• Work to be completed:
Reproduce the part of the nutrition article from "And most important, laying" to "with high-quality protein." word for word.

• Provided text:
● ● ● ●
In the world of nutrition, myths and news headlines can often overshadow the truths, which can leave us wondering about what to put on our plates.
The larger truth is that we are all unique individuals who may have different nutritional needs. There are many different diets such as Mediterranean, Paleo, Keto, Low-Carb, Vegetarian, Gluten-Free, etc.
Often, when it comes down to every-day reality, there’s no “one diet fits all” approach and eating a variety of healthy foods is what matters. The best advice is to enjoy whole, unprocessed single foods like vegetables, fruits, meat, fish, poultry, eggs, nuts, seeds, yams, potatoes, squash, and healthy oils like olive and coconut oil. Especially healthy are leafy greens, salmon and sardines.
And most important, laying aside what any particular diet recommends, if a certain food disagrees or agrees with you, you’re the boss!
With that in mind, here are some of the most common nutrition facts and myths, backed by research studies.
1. The Egg Controversy – One of the Healthiest Foods on Earth
Eggs have long been criticized for their cholesterol content. However, research published in the Journal of Nutrition has shown that dietary cholesterol from eggs doesn’t significantly affect blood cholesterol levels. In fact, eggs are one of the healthiest foods around. They nourish and support various parts of the body, including the brain, thanks to the B-vitamin choline, the eyes with the plant chemicals lutein and zeaxanthin, and the muscles with high-quality protein.
● ● ● ●
• Given data:

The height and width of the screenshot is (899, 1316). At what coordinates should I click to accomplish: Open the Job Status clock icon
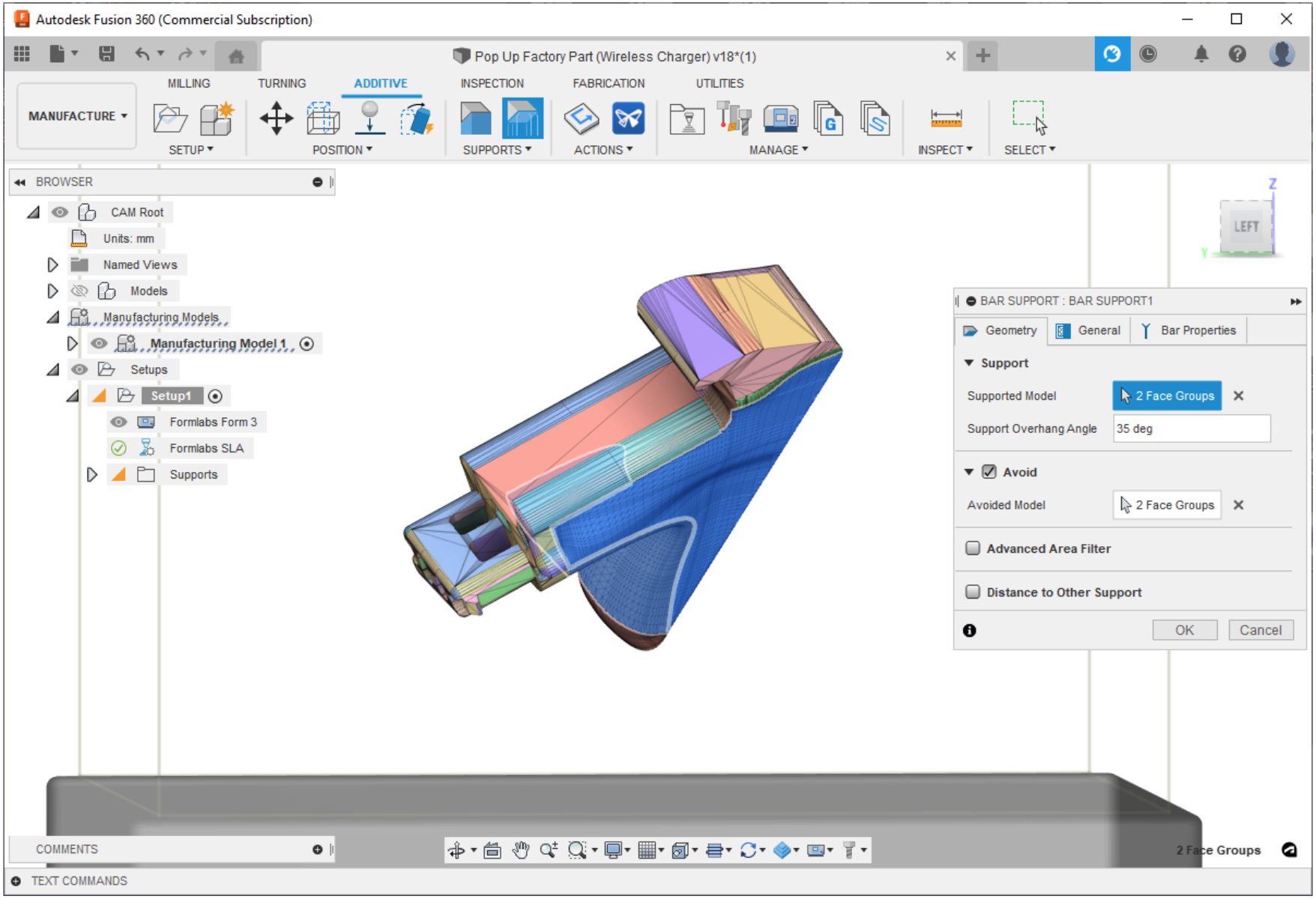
● ● ● ●
• Written solution:
And most important, laying aside what any particular diet recommends, if a certain food disagrees or agrees with you, you’re the boss!
With that in mind, here are some of the most common nutrition facts and myths, backed by research studies.
1. The Egg Controversy – One of the Healthiest Foods on Earth
Eggs have long been criticized for their cholesterol content. However, research published in the Journal of Nutrition has shown that dietary cholesterol from eggs doesn’t significantly affect blood cholesterol levels. In fact, eggs are one of the healthiest foods around. They nourish and support various parts of the body, including the brain, thanks to the B-vitamin choline, the eyes with the plant chemicals lutein and zeaxanthin, and the muscles with high-quality protein.